Par cette résolution, la Commission invite les Etats à offrir "à tous, y compris aux secteurs les plus vulnérables de la population, la possibilité d'avoir accès sans discrimination aux produits pharmaceutiques et techniques médicales dans ce domaine, à un prix abordable pour tous". 36 millions d'habitants de la planète étaient, à la fin 2000, sérépositifs ou malades du sida.

"L'agence France-Presse note, dans une dépêche datée du 23 avril 2001, que "ce vote s'inscrit dans un débat mondial sur l'accès aux traitements, plusieurs laboratoires de pays en développement ayant fait des offres de médicaments génériques à bas prix. Une campagne internationale a conduit 39 compagnies pharmaceutiques à renoncer à leur plainte devant un tribunal de Pretoria contre une loi favorisant l'importation de médicaments bon marché en Afrique du Sud".

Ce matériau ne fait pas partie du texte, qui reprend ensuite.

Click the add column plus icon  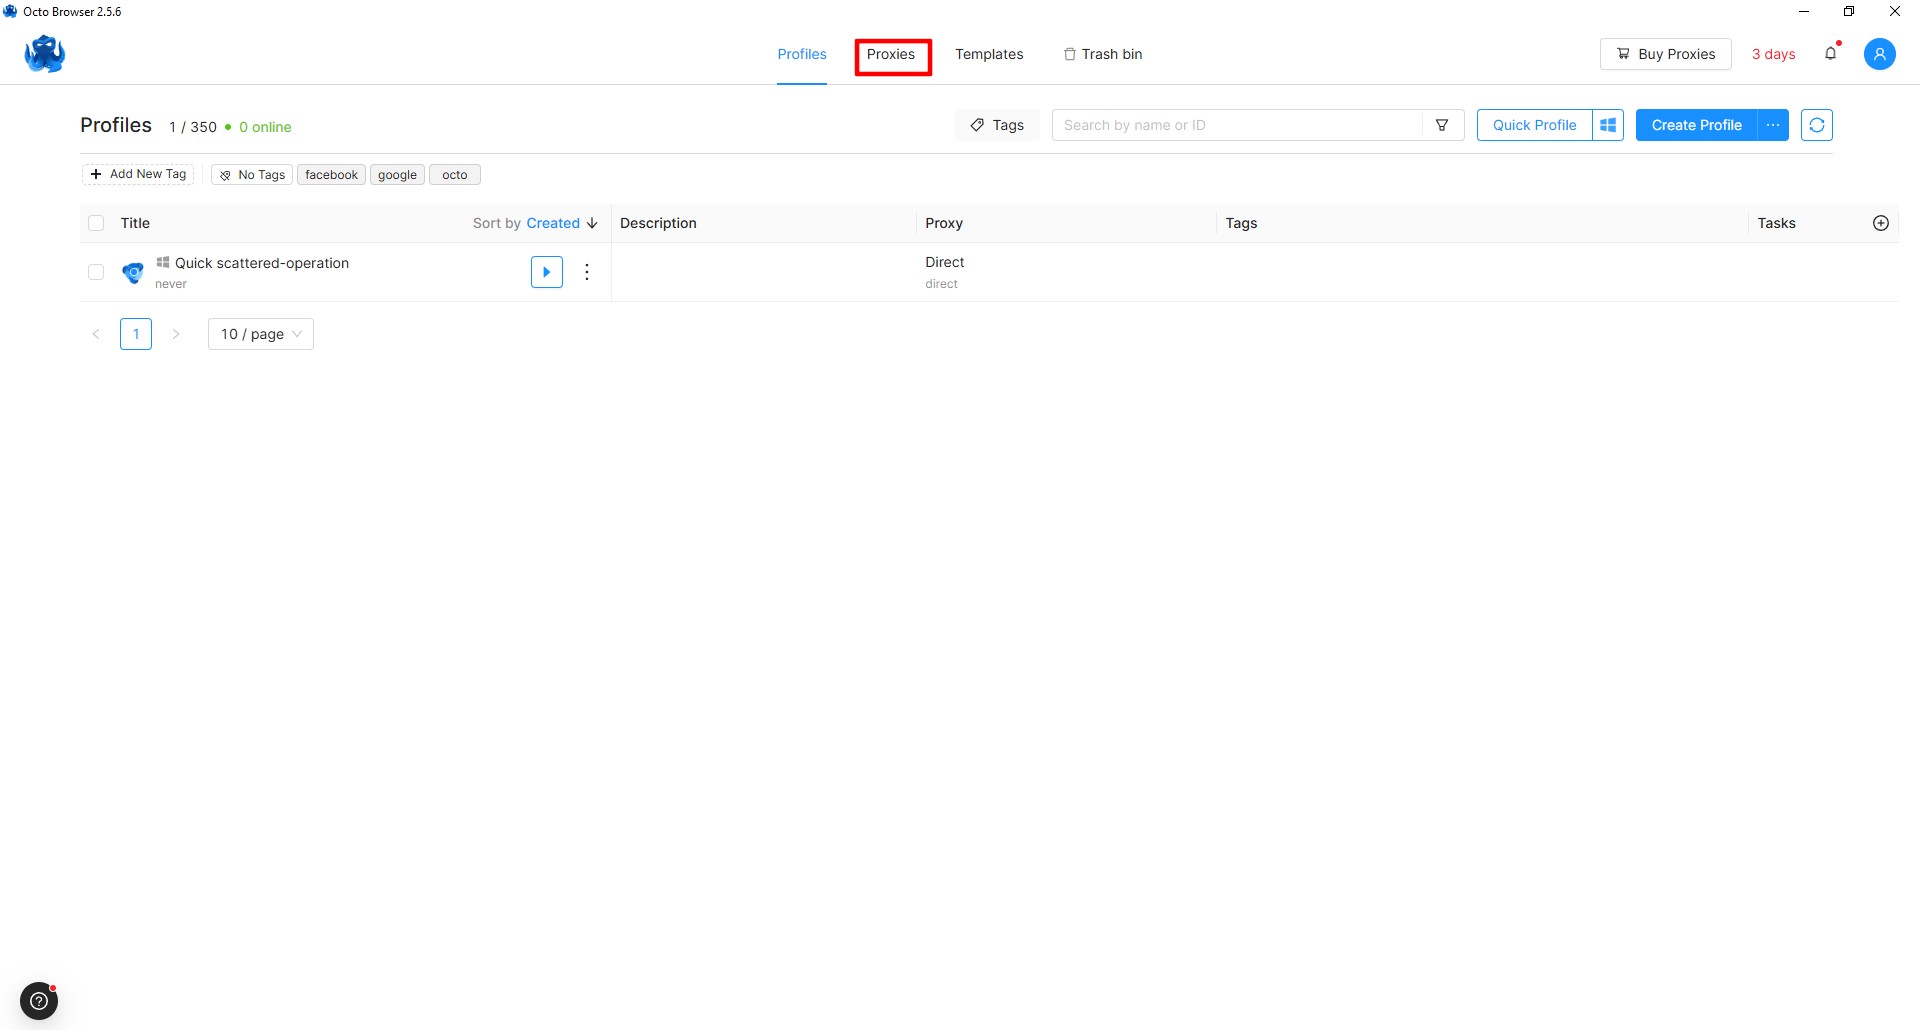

La résolution "sur l'accès aux médicaments dans le contexte de pandémies, telles que celle du VIH/sida" invite les Etats:

__à appliquer des mesures, conformément au droit international applicable, y compris les accords internationaux auxquels ils ont adhéré, qui contribueraient à offrir à tous, y compris aux secteurs les plus vulnérables de la population, la possibilité d'avoir accès sans discrimination à ces produits pharmaceutiques et techniques médicales, à un prix abordable pour tous, y compris les groupes socialement défavorisés,
__à s'abstenir de prendre des mesures de nature à empêcher l'accès dans des conditions d'égalité à des produits pharmaceutiques ou techniques médicales utilisés à titre préventif, curatif ou palliatif pour combattre des pandémies telles que celle de VIH/sida ou les infections opportunistes les plus courantes qui y sont associées, ou à limiter cet accès.

La Commission engage également les Etats, au niveau international, à prendre des dispositions, individuellement et/ou dans le cadre d'une coopération internationale, conformément au droit international applicable, y compris les accords internationaux auxquels ils ont adhéré, afin de faciliter autant que possible l'accès dans d'autre pays à des produits pharmaceutiques ou techniques médicales essentiels utilisés à titre préventif, curatif ou palliatif, pour combattre des pandémies telles que celle de VIH/sida ou les infections opportunistes les plus courantes qui y sont associées, et d'intensifier autant que faire se peut la coopération indispensable, en particulier en temps de crise. Elle demande à la communauté internationale, et aux pays développés en particulier, de continuer à aider les pays en développement à lutter contre des pandémies telles que celle de VIH/sida en leur apportant un soutien financier et technique et en formant des personnels.

Ont voté pour (52) : Afrique du Sud, Algérie, Allemagne, Arabie saoudite, Argentine, Belgique, Brésil, Burundi, Cameroun, Canada, Chine, Colombie, Costa Rica, Cuba, Equateur, Espagne, Fédération de Russie, France, Guatemala, Inde, Indonésie, Italie, Jamahiriya arabe libyenne, Japon, Kenya, Lettonie, Libéria, Madagascar, Malaisie, Maurice, Mexique, Niger, Nigeria, Norvège, Pakistan, Pérou, Pologne, Portugal, Qatar, République arabe syrienne, République de Corée, République démocratique du Congo, République tchèque, Royaume-Uni, Roumanie, Sénégal, Swaziland, Thaïlande, Uruguay, Venezuela, Viet Nam et Zambie.

Abstentions (1) : Etats-Unis.

La déclaration américaine

Le représentant des Etats-Unis, qui a indiqué que son pays est fermement engagé dans la lutte contre le sida, y compris en favorisant l'accès aux médicaments, a jugé que le texte de la résolution limite la marge de manoeuvre des Etats pour lutter contre la pandémie.

Un accent excessif sur l'accès aux médicaments diminue, selon lui, l'importance qu'il faut accorder à la prévention. Pour que la lutte contre le sida soit efficace, il est indispensable que les Etats mettent en place les structures nécessaires pour assurer l'efficacité des traitements rétroviraux. En outre, ce texte remet en cause les accords internationaux sur la propriété intellectuelle, ce qui risque d'avoir pour conséquence une réduction des investissements en matière de recherche, qui est un élément essentiel pour trouver des remèdes. Le représentant s'est en outre inquiété de la tentative de créer une nouvelle catégorie de droit sur la santé mentale.